## TEKS HALAMAN
"""
KARAKTERISTIK PESERTA DIDIK
DALAM QS. AL-QURAISY
Abstrak
Suku Quraisy saat ini sudah tidak ada lagi, namun di dalam Al-Qur’an
terdapat QS. Al-Quraisy yang menjelaskan tentang keadaan suku ini kala itu. Hal
ini bukan berati surat ini sudah tidak lagi dapat digunakan pada zaman ini. Jika
ditelaah dari sudut pandang ilmu tafsir dan ilmu pendidikan, surat ini
mengandung karakteristik yang ideal untuk dimiliki oleh seorang peserta didik.
Walaupun secara tekstual tidak ada ayat yang secara langsung menjalaskan
tentang peserta didik. Namun nilai-nilai pendidikan dapat diambil dari surat
ini. Pelajaran dari karakteristik suku Quraisy dapa zaman dahulu masih relevan
dengan kondisi peserta didik pada zaman ini. Diantara karakteristik peserta
didik yang terkandung dalam QS. Al-Quraisy adalah kebiasaan yang baik, sikap positif, aktif, perencanaan yang
tepat, dan mendekatkan diri kepada Allah. Karakteristik ini harus dimiliki oleh
peserta didik agar ia dapat mencapai tujuan-tujuan pendidikan.
Kata Kunci: Karakteristik; Peserta
Didik; Quraisy
Pendahuluan
Al-Quran
sebagai petunjuk bagi manusia, mencakup
seluruh aspek kehidupan manusia di
dunia dan akhirat. Dalam sejarah umat manusia, Al Qur'an merupakan manuskrip pertama yang sangat berpengaruh dalam mendorong kemajuan peradaban manusia.[1] Al-Qur’an juga tidak akan pernah lekang oleh
waktu. Al-Qur’an akan selamanya relevan dengan zaman. Tidak ada satu ayat
Al-Qur’an pun yang boleh dihapuskan karena alasan sudah tidak sesuai dengan
zaman. Di dalam Al-Qur’an memang terdapat beberapa ayat
dan surat yang menceritakan tentang masa lalu -QS. Al-Quraisy misalnya-, namun bukan berarti ayat atau surat tersebut tidak lagi dapat
dijadikan petunjuk.
Al-Qur’an
pada umumnya memuat prinsip-prinsip, konsep-konsep pokok, serta
ketentuan-ketentuan yang masih memerlukan penjabaran lebih lanjut sehingga
dapat mencapai tujuan sebenarnya Al-Qur'an diturunkan.[2] Maka kemudian muncul-lah ilmu tafsir, ilmu yang akan mengungkap makna di
balik nash Al-Qur’an dan menjadi jawaban akan pertanyaaan tentang relevansi
manuskrip berusia ribuan tahun itu dengan perkembangan zaman kini.
"""
## TUGAS DIKERJAKAN
(a) Menurut teks halaman, bagaimana keadaan suku Quraisy saat ini?
(b) Tolong sebutkan semua karakteristik peserta didik yang menurut teks halaman terkandung dalam QS. Al-Quraisy.
(c) Lanjutkan teks halaman tentang karakteristik peserta didik dalam QS. Al-Quraisy mulai dari kalimat terakhirnya.

## DATA TERKUMPUL
"""
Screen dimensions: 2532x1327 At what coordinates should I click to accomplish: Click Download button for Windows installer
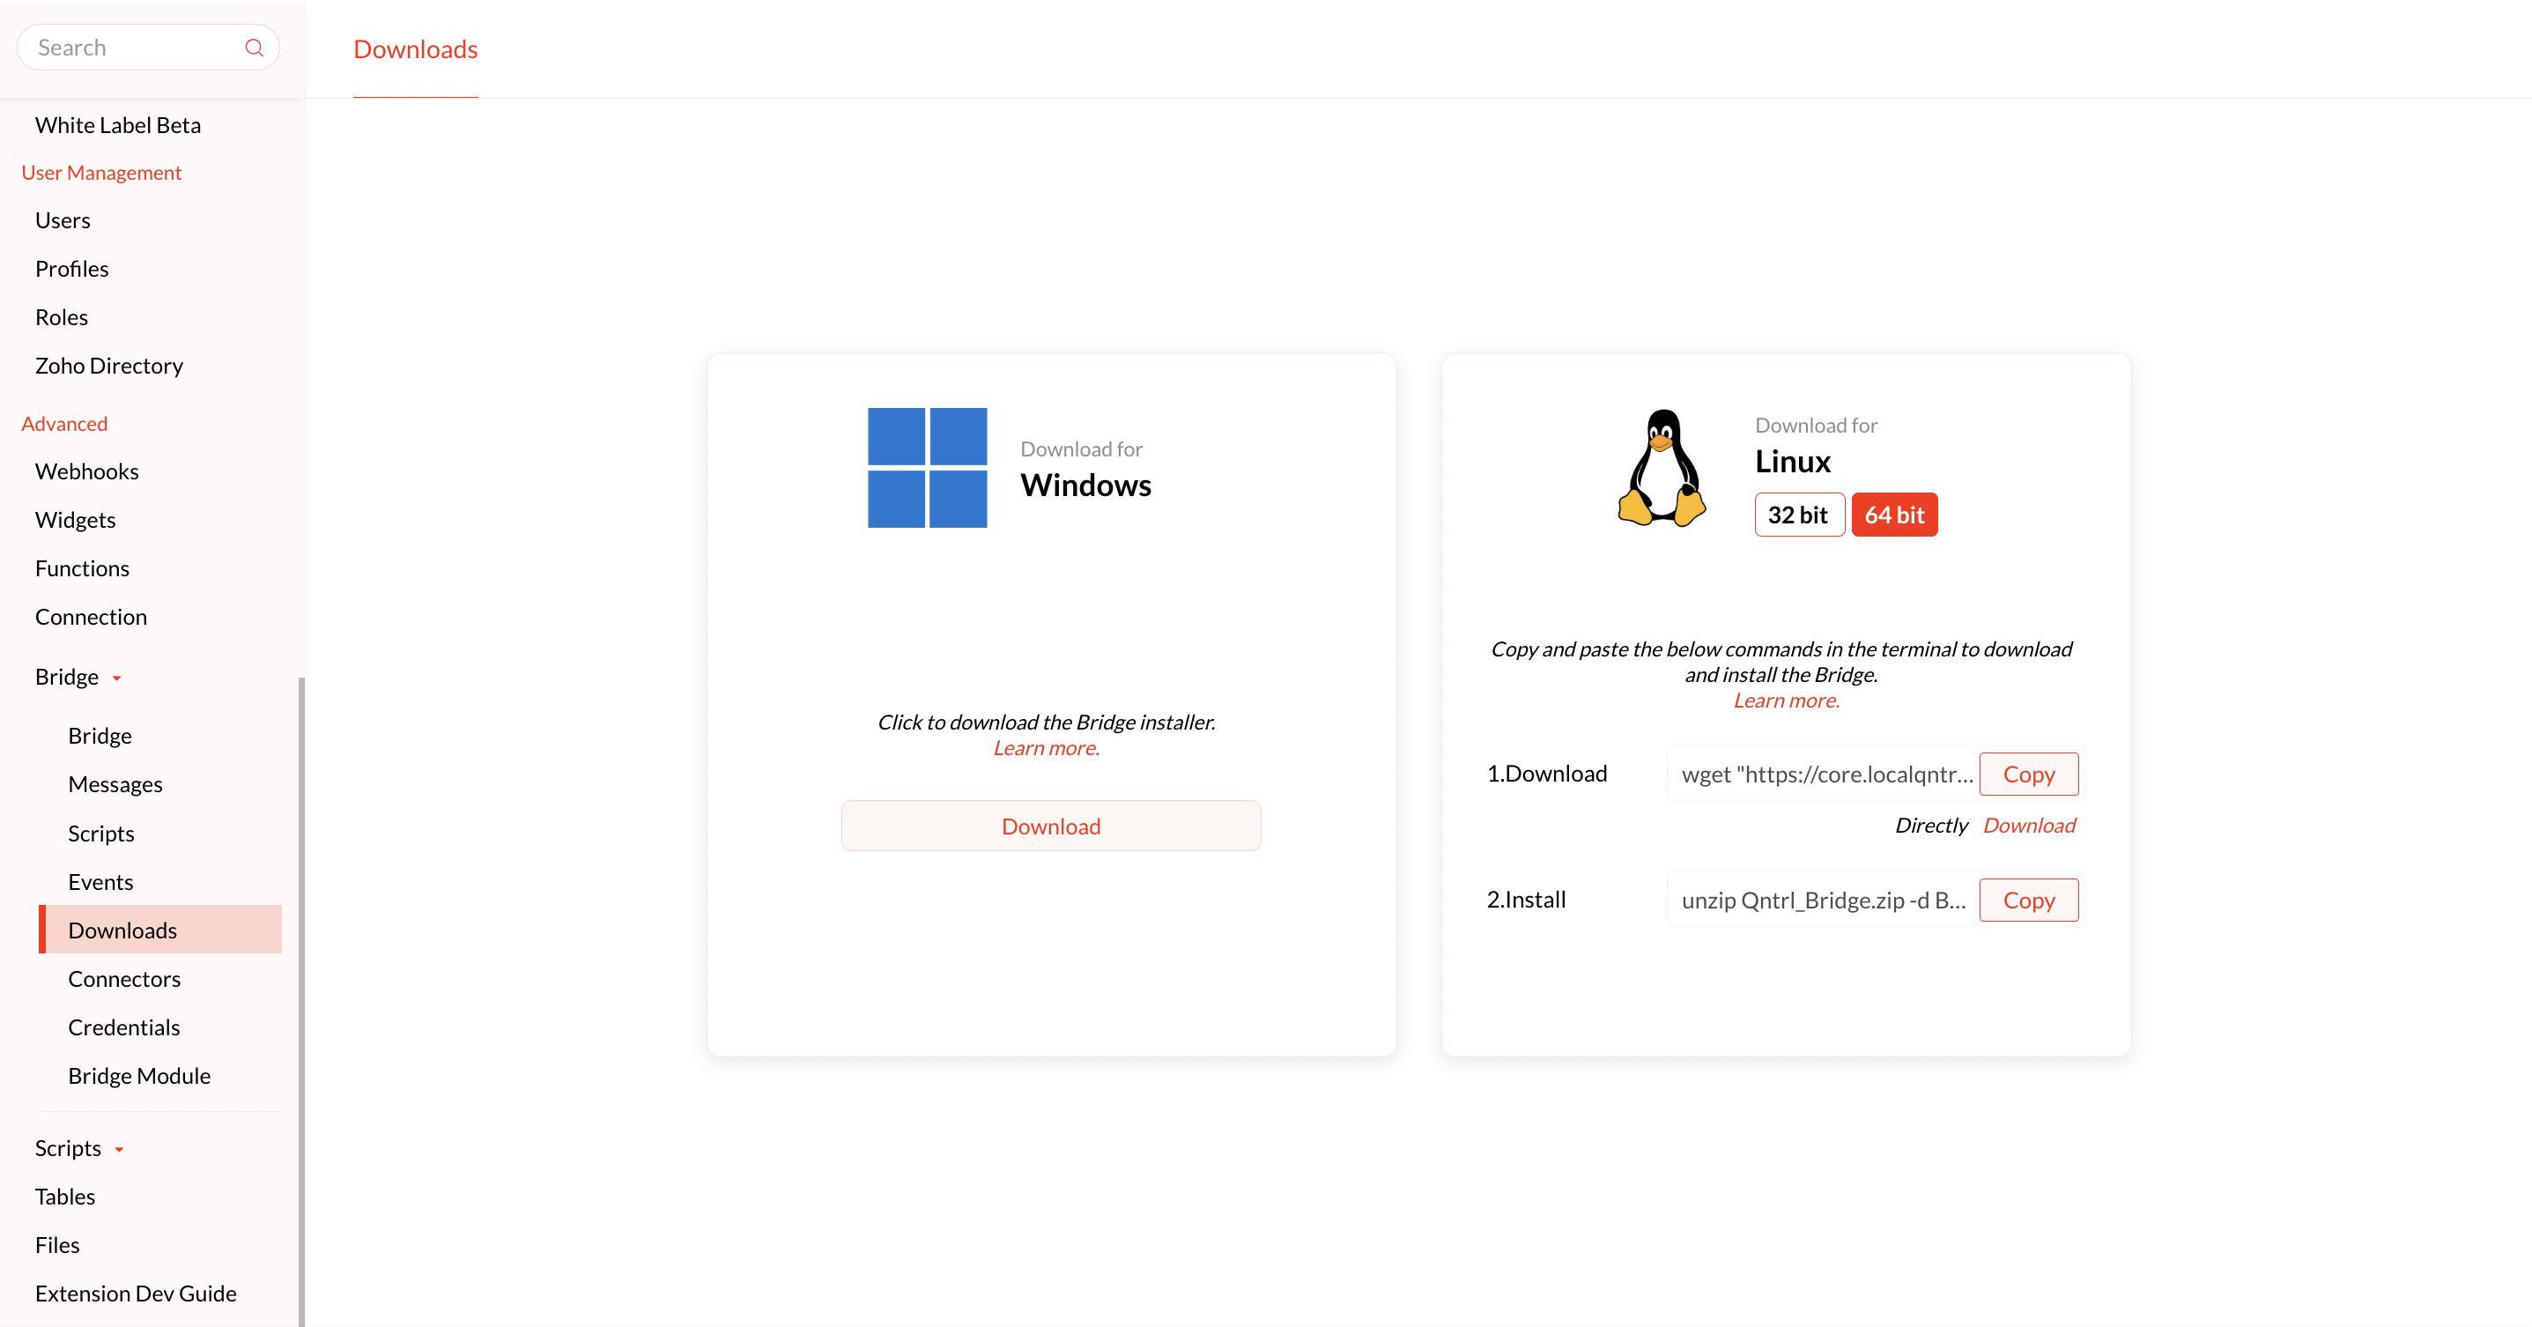(x=1050, y=827)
"""
## HASIL PENGERJAAN
(a) Suku Quraisy saat ini sudah tidak ada lagi.

(b) Kebiasaan yang baik, sikap positif, aktif, perencanaan yang tepat, dan mendekatkan diri kepada Allah.

(c)
QS. Al-Quraisy menceritakan tentang suku
Quraisy yang hidup pada ribuan tahun lalu. Faktanya suku Quraisy sudah tidak
ada lagi saat ini. Maka apakah QS. Al-Quraisy ini sudah tidak lagi layak untuk
tetap menjadi bagian Al-Qur’an? Tentu tidak jawabannya. Memahami Al-Qur’an
tidak bisa dilakukan hanya dengan memahami teks semata, tetapi juga memahami
konteks serta berusaha tidak terjebak dengan apa yang tersurat, dengan
menemukan makna tersirat dalam setiap ayat-ayat Al-Qur’an.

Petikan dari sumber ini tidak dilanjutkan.